渋谷駅で、福島から上京した及川俊哉氏と待ち合わせ、酷暑のなかタクシーで松濤美術館へ。


足利美術館、沖縄県立美術館・博物館と巡回してきた吉増さんの展覧会も松濤美術館が最後になる。


展示は「 I 詩集の彼方へ」「II 写真を旅する」「III 響かせる手」の三部構成で、半世紀以上に及ぶ詩人の軌跡をたどるものだった。

一昨年に竹橋の国立近代美術館で開催された「全身詩人 吉増剛造 聲ノマ」展が、写真や映像、銅板や「怪物君」の原稿など、詩人のビジュアル作品を主体とするものだったのに対して、今回の巡回展は、詩人としての吉増剛造に焦点を当てるもので、文学館ならともかく、美術館としては異例の展覧会と言えるだろう。

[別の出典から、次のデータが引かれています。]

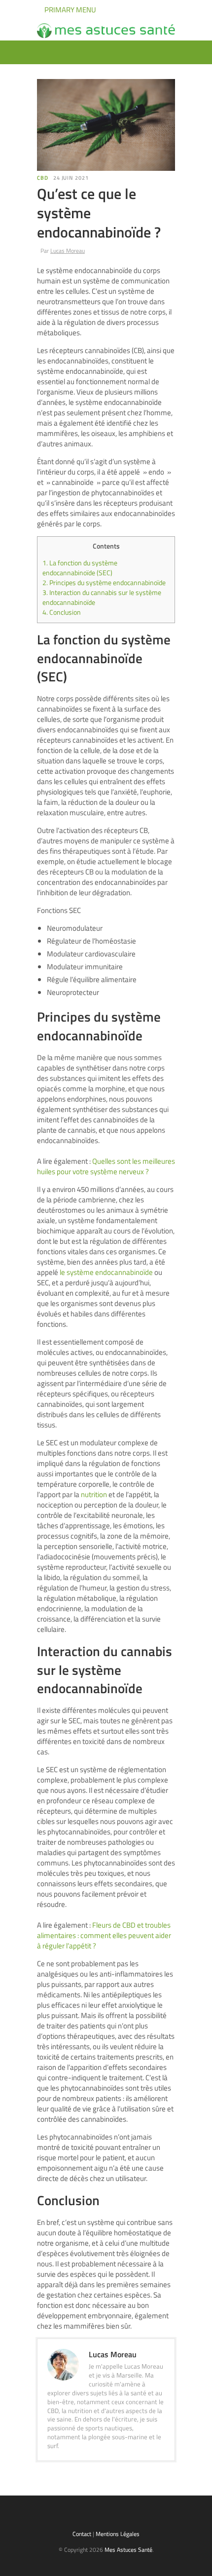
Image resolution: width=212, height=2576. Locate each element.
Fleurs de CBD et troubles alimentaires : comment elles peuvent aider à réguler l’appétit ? (104, 1935)
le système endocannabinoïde (106, 1272)
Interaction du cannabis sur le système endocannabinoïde (101, 597)
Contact (81, 2533)
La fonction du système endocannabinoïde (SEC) (79, 567)
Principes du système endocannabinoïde (104, 582)
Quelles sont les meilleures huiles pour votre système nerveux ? (106, 1166)
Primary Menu (69, 9)
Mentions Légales (118, 2533)
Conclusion (61, 612)
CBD (42, 178)
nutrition (94, 1494)
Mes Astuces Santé (128, 2549)
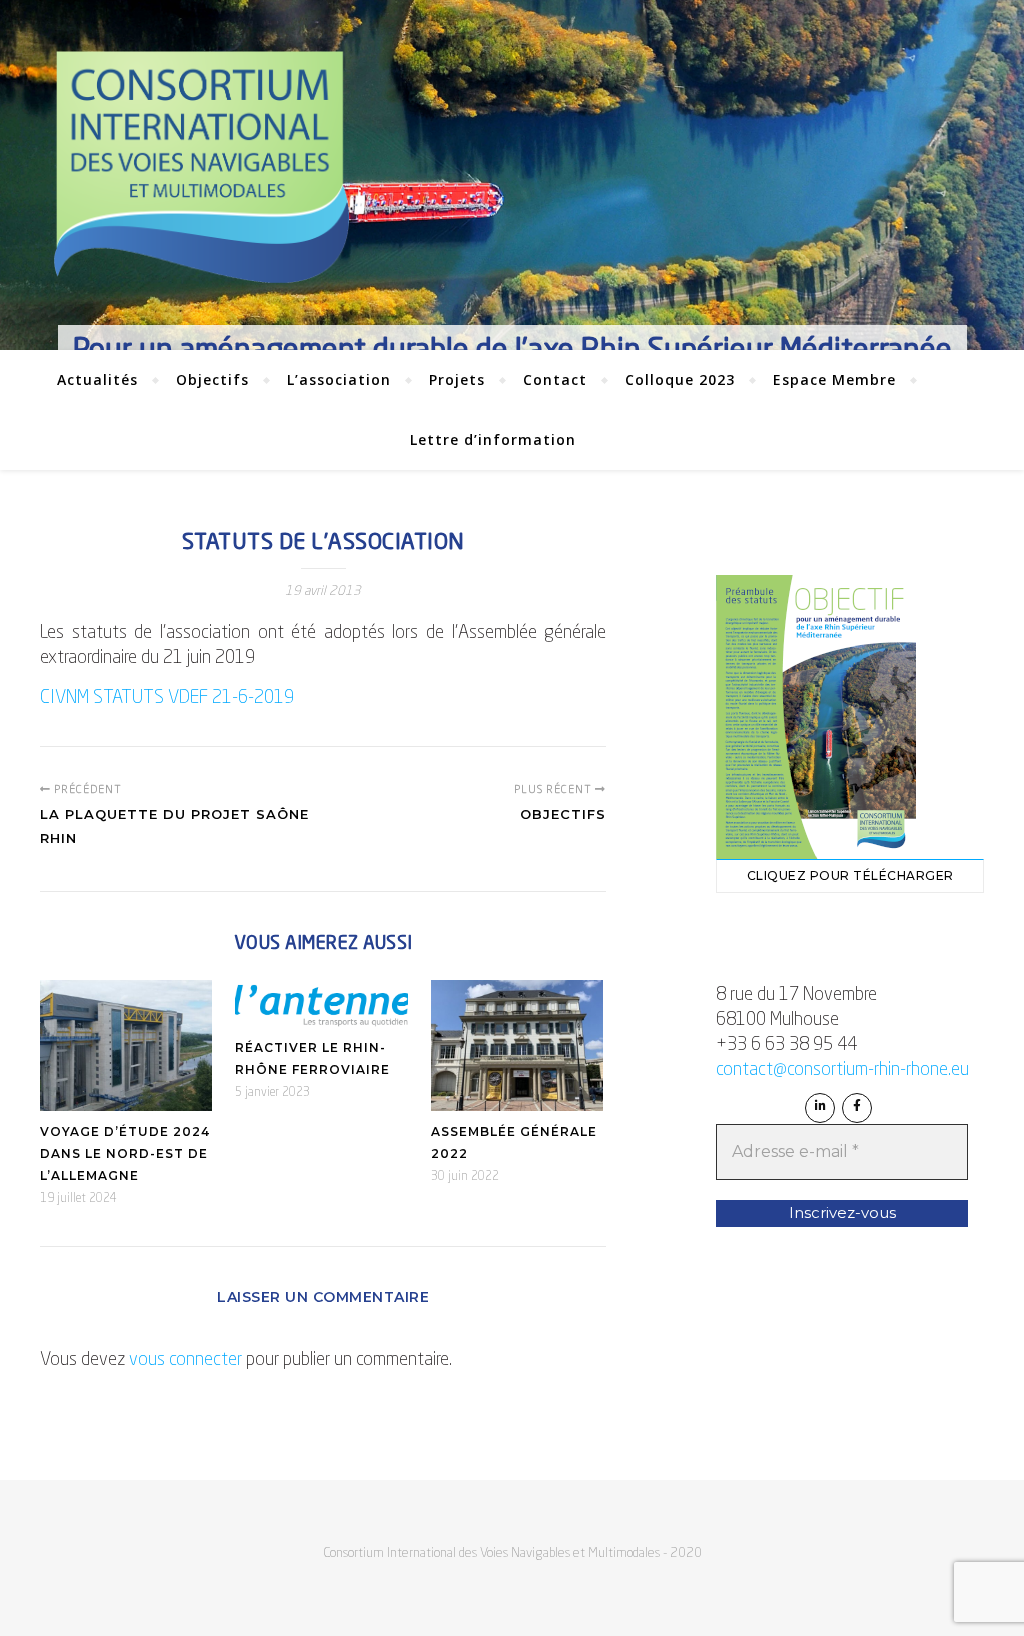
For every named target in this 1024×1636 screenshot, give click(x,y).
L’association (339, 379)
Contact (555, 379)
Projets (457, 379)
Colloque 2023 (680, 379)
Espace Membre (834, 379)
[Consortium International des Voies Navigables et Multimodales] (201, 167)
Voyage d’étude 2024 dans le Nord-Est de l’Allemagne (125, 1153)
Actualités (97, 379)
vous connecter (185, 1360)
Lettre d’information (493, 439)
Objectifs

また、吉増さんが言及したさまざまな表現者の作品や資料も展示されており、与謝蕪村の「山水図」や良寛の書を見ることができたのも収穫だった。



控室にうかがって、吉増さん、マリリアさんに御挨拶して、「幻を見るひと」の国際映画祭での受賞を報告する。


バンビことパンクな彼女は、なんと、吉増さんからカメラ好きなら知らぬ人のない名機GRを貰って、得意になっていた。